What is a good bounce product for outdoor fill light use? (have been looking at these: Demb Flash Products - Flip-it! the variable-angle flash reflector )
When I look at my meter (when composing pic with external flash attached and on) it indicates far end and past of underexposure but when I take the pic it comes out fine, maybe even a tich on the + exposure.  Doesn't the camera know the output of the flash and take that into consideration when metering a scene? I have just been shooting in manual and putting the shutter and aperture where I want as the subject was moving about and like I said the pics are coming out fine (exposure wise) but each time I compose the meter still indicates underexposed.
Thanks in advance for the tips.


----------



## Tiberius47 (May 6, 2012)

petto said:


> Just got a 580-EX II for my 7D and so far love it.  Have not had a chance to use it outdoors but will soon.  Indoors having been bouncing off the ceiling with some pretty good results.  I have a couple of questions for the pro's of the external flash world.
> 
> 
> What is a good bounce product for outdoor fill light use? (have been looking at these: Demb Flash Products - Flip-it! the variable-angle flash reflector )

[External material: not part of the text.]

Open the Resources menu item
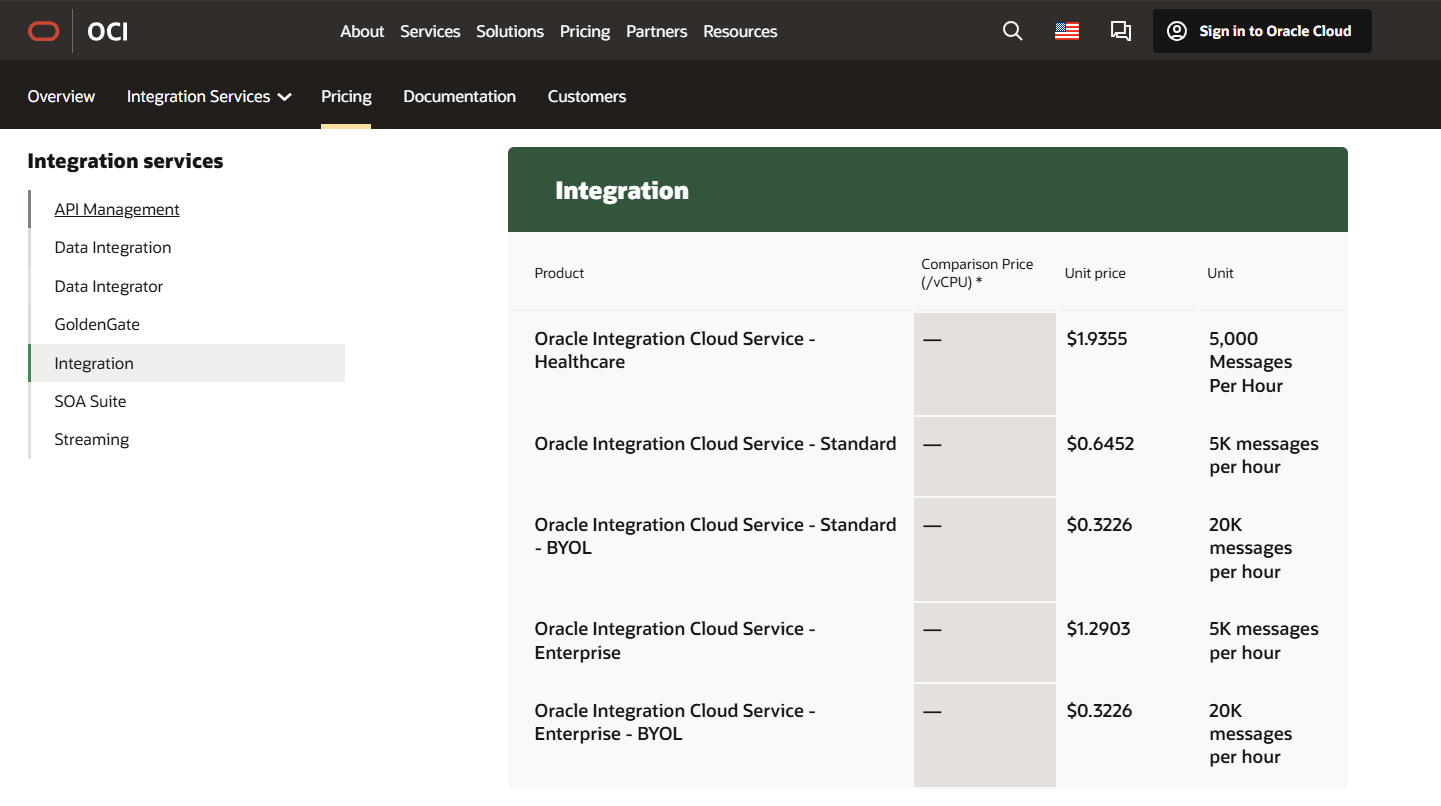This screenshot has height=806, width=1441. point(739,31)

If you are looking to get something to make your light softer, then you need to get something that makes your light source bigger.  Umbrellas and softboxes do this.  Those attachments will make the light softer as well, but you could probably make your own with a bit of white plastic rubber-banded to the top of your flash too.

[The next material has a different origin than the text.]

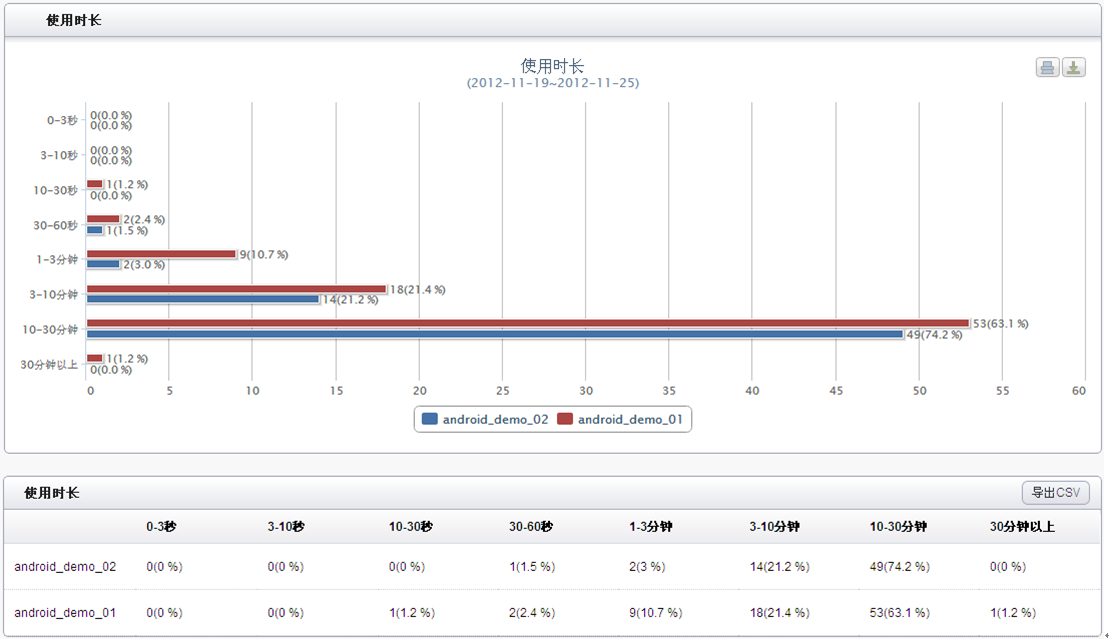The width and height of the screenshot is (1109, 641).
Task: Click the 49(74.2 %) table cell
Action: tap(900, 567)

> [*]When I look at my meter (when composing pic with external flash attached and on) it indicates far end and past of underexposure but when I take the pic it comes out fine, maybe even a tich on the + exposure.  Doesn't the camera know the output of the flash and take that into consideration when metering a scene? I have just been shooting in manual and putting the shutter and aperture where I want as the subject was moving about and like I said the pics are coming out fine (exposure wise) but each time I compose the meter still indicates underexposed.
> [/LIST]
> Thanks in advance for the tips.



The reason is that the meter isn't taking into account the light that is coming from the flash.  The camera's meter works on ambient light only.  The camera doesn't set the exposure for the flash until you take the photo, at which point it fires a test burst from the flash to determine the required flash exposure.


----------